◆ Your task
Write out the rows exactly as they appear, from the line containing "Given: Click the delivery truck icon" down to the line containing "will [90, 166].", including both of those lines.

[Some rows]
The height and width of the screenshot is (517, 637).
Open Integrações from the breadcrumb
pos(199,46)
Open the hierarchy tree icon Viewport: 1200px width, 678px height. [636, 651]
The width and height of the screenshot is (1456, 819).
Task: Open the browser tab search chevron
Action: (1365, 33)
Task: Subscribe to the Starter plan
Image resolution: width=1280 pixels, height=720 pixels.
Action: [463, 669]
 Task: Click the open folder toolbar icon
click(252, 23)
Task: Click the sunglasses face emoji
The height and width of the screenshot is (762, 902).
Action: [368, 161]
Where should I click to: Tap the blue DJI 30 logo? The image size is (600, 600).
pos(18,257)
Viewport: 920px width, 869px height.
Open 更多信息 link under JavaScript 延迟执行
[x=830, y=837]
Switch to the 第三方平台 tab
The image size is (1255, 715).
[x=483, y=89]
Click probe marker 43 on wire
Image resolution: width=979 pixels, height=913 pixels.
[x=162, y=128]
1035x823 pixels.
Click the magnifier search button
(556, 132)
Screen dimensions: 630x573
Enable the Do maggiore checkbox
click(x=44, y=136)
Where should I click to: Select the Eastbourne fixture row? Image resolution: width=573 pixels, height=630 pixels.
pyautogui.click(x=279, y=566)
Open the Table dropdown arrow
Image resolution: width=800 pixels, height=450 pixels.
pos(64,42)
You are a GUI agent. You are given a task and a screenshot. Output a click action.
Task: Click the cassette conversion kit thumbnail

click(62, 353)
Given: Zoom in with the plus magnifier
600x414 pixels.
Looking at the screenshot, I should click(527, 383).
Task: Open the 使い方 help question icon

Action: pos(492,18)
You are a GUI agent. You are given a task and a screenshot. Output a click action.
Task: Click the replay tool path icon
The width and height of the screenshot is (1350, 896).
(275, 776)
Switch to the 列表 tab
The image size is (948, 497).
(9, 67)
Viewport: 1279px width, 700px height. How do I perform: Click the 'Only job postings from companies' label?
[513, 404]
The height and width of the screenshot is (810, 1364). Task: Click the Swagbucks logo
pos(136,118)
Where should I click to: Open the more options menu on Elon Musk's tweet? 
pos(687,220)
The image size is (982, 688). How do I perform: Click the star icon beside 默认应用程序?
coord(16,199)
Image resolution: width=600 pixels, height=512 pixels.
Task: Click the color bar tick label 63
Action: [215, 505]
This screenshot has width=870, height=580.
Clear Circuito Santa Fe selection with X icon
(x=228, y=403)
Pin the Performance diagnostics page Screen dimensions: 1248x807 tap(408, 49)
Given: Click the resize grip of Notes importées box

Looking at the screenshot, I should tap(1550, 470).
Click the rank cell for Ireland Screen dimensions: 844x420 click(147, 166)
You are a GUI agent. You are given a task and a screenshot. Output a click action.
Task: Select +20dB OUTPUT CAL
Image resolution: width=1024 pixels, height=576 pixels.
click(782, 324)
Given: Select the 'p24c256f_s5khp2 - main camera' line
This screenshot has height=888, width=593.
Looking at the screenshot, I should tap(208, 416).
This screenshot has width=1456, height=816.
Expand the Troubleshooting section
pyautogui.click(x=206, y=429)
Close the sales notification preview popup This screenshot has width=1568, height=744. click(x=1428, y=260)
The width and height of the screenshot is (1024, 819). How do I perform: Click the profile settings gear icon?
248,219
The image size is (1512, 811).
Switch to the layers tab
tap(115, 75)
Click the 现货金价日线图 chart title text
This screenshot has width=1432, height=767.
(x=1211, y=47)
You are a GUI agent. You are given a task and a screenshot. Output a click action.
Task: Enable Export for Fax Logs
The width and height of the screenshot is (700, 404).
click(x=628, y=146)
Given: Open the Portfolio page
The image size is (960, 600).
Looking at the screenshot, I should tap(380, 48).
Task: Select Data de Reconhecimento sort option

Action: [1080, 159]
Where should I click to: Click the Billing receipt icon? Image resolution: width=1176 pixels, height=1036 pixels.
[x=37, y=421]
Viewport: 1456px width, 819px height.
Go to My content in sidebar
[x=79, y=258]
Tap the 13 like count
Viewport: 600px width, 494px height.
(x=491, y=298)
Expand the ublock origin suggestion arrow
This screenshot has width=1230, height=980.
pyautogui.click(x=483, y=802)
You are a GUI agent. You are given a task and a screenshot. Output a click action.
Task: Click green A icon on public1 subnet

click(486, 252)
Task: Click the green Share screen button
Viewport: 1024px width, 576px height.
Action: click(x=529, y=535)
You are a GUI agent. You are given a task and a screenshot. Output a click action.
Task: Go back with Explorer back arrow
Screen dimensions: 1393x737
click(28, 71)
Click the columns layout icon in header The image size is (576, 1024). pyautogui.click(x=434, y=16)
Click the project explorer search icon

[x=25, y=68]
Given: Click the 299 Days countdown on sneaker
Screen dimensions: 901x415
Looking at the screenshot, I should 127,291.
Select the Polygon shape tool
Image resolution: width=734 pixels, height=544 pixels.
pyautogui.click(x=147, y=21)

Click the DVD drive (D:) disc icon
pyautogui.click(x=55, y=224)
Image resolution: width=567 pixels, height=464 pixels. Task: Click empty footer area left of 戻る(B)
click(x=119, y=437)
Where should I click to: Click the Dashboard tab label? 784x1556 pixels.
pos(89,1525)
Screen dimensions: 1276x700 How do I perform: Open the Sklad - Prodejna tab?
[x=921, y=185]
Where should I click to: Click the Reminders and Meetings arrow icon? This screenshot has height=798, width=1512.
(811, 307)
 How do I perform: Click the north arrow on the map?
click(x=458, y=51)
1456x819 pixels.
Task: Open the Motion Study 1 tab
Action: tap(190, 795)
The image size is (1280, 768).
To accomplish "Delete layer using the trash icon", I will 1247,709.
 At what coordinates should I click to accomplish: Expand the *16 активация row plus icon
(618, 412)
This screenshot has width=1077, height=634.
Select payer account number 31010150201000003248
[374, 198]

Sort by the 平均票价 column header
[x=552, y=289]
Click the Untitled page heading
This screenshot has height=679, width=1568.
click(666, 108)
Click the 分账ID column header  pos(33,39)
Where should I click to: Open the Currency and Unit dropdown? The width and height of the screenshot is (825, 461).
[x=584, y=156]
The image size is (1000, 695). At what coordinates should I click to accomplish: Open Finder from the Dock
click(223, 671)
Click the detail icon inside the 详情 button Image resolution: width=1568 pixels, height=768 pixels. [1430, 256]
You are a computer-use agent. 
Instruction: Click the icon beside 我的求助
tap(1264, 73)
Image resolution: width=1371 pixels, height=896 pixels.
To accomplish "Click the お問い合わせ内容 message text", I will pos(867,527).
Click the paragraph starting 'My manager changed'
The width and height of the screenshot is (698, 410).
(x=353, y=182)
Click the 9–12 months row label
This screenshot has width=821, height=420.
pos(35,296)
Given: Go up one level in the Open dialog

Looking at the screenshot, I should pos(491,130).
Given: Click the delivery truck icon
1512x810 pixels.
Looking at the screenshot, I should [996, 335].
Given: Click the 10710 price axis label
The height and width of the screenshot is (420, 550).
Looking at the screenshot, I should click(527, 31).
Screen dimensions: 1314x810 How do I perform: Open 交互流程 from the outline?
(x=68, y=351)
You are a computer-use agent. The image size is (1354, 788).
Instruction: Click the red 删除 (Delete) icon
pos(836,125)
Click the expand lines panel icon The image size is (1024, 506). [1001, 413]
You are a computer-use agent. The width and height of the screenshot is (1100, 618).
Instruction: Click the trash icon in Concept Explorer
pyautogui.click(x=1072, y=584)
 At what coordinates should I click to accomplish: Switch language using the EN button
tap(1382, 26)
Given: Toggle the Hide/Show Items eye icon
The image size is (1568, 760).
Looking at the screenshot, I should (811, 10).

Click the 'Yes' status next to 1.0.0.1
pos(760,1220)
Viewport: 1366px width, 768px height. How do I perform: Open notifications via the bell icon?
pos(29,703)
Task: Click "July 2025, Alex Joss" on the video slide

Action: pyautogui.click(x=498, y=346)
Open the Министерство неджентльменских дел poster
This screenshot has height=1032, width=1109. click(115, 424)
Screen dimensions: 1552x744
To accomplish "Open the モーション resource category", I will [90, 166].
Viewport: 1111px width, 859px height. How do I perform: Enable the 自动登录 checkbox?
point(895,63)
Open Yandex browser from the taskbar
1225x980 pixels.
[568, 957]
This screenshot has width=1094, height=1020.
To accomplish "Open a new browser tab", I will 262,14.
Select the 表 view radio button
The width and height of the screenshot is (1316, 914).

◆ Answer
Given: Click the delivery truck icon
1512x810 pixels.
Looking at the screenshot, I should [996, 335].
Given: Click the 10710 price axis label
The height and width of the screenshot is (420, 550).
Looking at the screenshot, I should click(527, 31).
Screen dimensions: 1314x810 How do I perform: Open 交互流程 from the outline?
(x=68, y=351)
You are a computer-use agent. The image size is (1354, 788).
Instruction: Click the red 删除 (Delete) icon
pos(836,125)
Click the expand lines panel icon The image size is (1024, 506). [1001, 413]
You are a computer-use agent. The width and height of the screenshot is (1100, 618).
Instruction: Click the trash icon in Concept Explorer
pyautogui.click(x=1072, y=584)
 At what coordinates should I click to accomplish: Switch language using the EN button
tap(1382, 26)
Given: Toggle the Hide/Show Items eye icon
The image size is (1568, 760).
Looking at the screenshot, I should (811, 10).

Click the 'Yes' status next to 1.0.0.1
pos(760,1220)
Viewport: 1366px width, 768px height. How do I perform: Open notifications via the bell icon?
pos(29,703)
Task: Click "July 2025, Alex Joss" on the video slide

Action: pyautogui.click(x=498, y=346)
Open the Министерство неджентльменских дел poster
This screenshot has height=1032, width=1109. click(115, 424)
Screen dimensions: 1552x744
To accomplish "Open the モーション resource category", I will [90, 166].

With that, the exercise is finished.